Survival analysis with an explainable tree-based machine learning model

University of Washington

Lay summary

Aims: Our first aim is to use a computer to mathematically model mortality in a large group of individuals from the UK BioBank data. Our second aim is to use an "explainable" method that helps us better understand the model to find important attributes related to mortality. This method gives a number for each attribute (e.g., age, weight, etc.) for each individual that represents how important that attribute is for predicting mortality (i.e., importance values). Public Health Impact: Importance values give us insight that can positively impact public health in several ways. First, they can help us identify important risk factors (e.g., smoking, obesity, etc.) for mortality, which can help guide public health recommendations.
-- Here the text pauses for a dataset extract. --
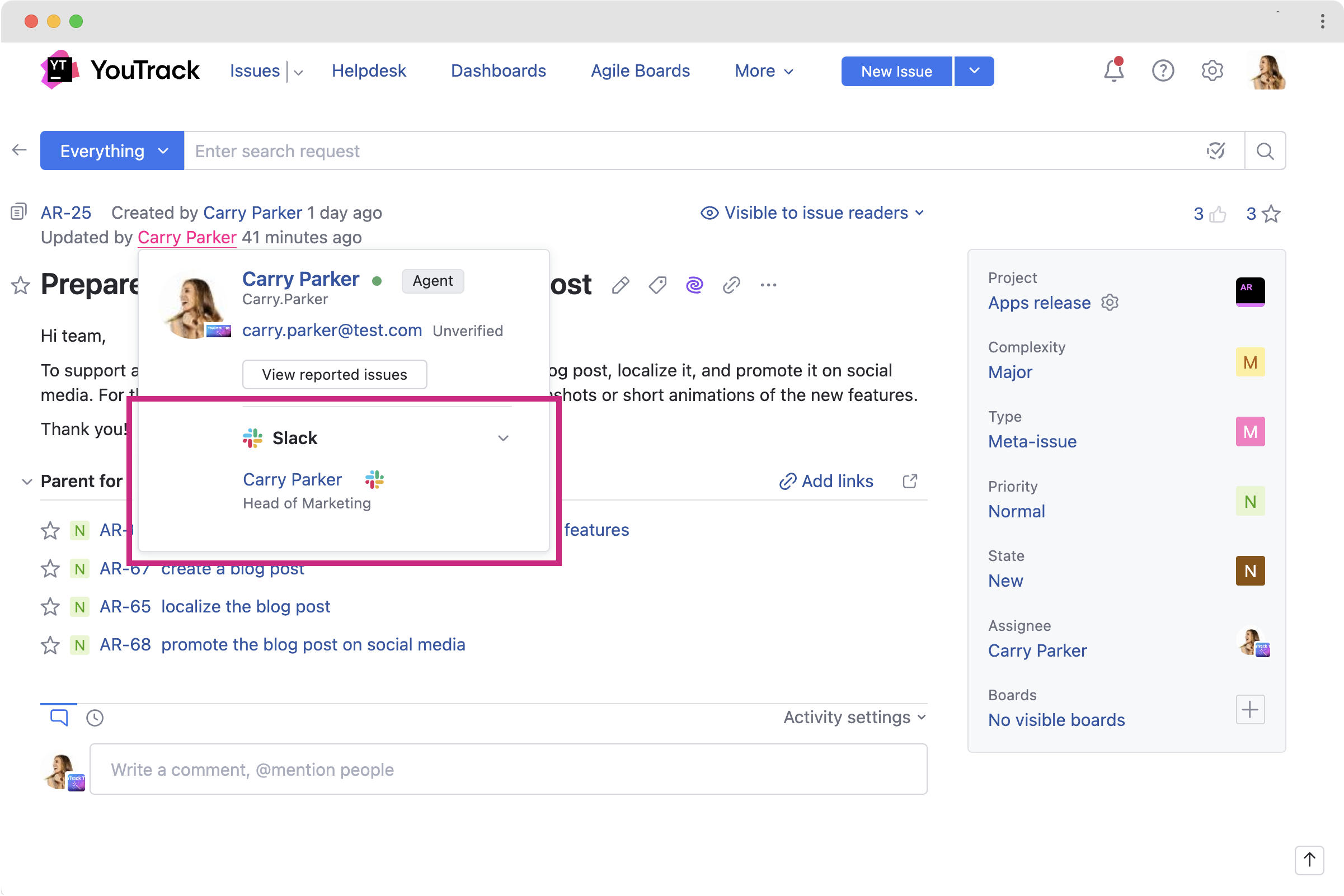This screenshot has width=1344, height=896.
Task: Open the notifications bell
Action: (x=1113, y=71)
Second, importance values allow us to order features by how important they are within groups of individuals. This information allows doctors to pay special attention to people with asthma, diabetes, or even dementia. Third, importance values teach us what attributes are important for predicting mortality. This means that in order to predict mortality, sometimes a simple questionnaire can be almost as effective as a blood test. Rather than spending a lot of money to collect patient information, importance values can help doctors know what features are the most important to spend their precious time collecting. For instance, for individuals with diabetes, it may be particularly important to know their diet history, whereas for other individuals it may not matter. Scientific Rationale: The traditional method (called linear models) that is often used for predicting mortality makes many assumptions that are often untrue in the real world. One example is that linear models assume that the attributes and mortality have a specific type of relationship (linear). In contrast, the model we use is able to capture more complex relationships between attributes and mortality. This means it is generally better at making predictions in comparison to linear models. In order to model mortality, we hypothesize that it is better to use a model that is capable of capturing these more complex relationships that often arise in the real world.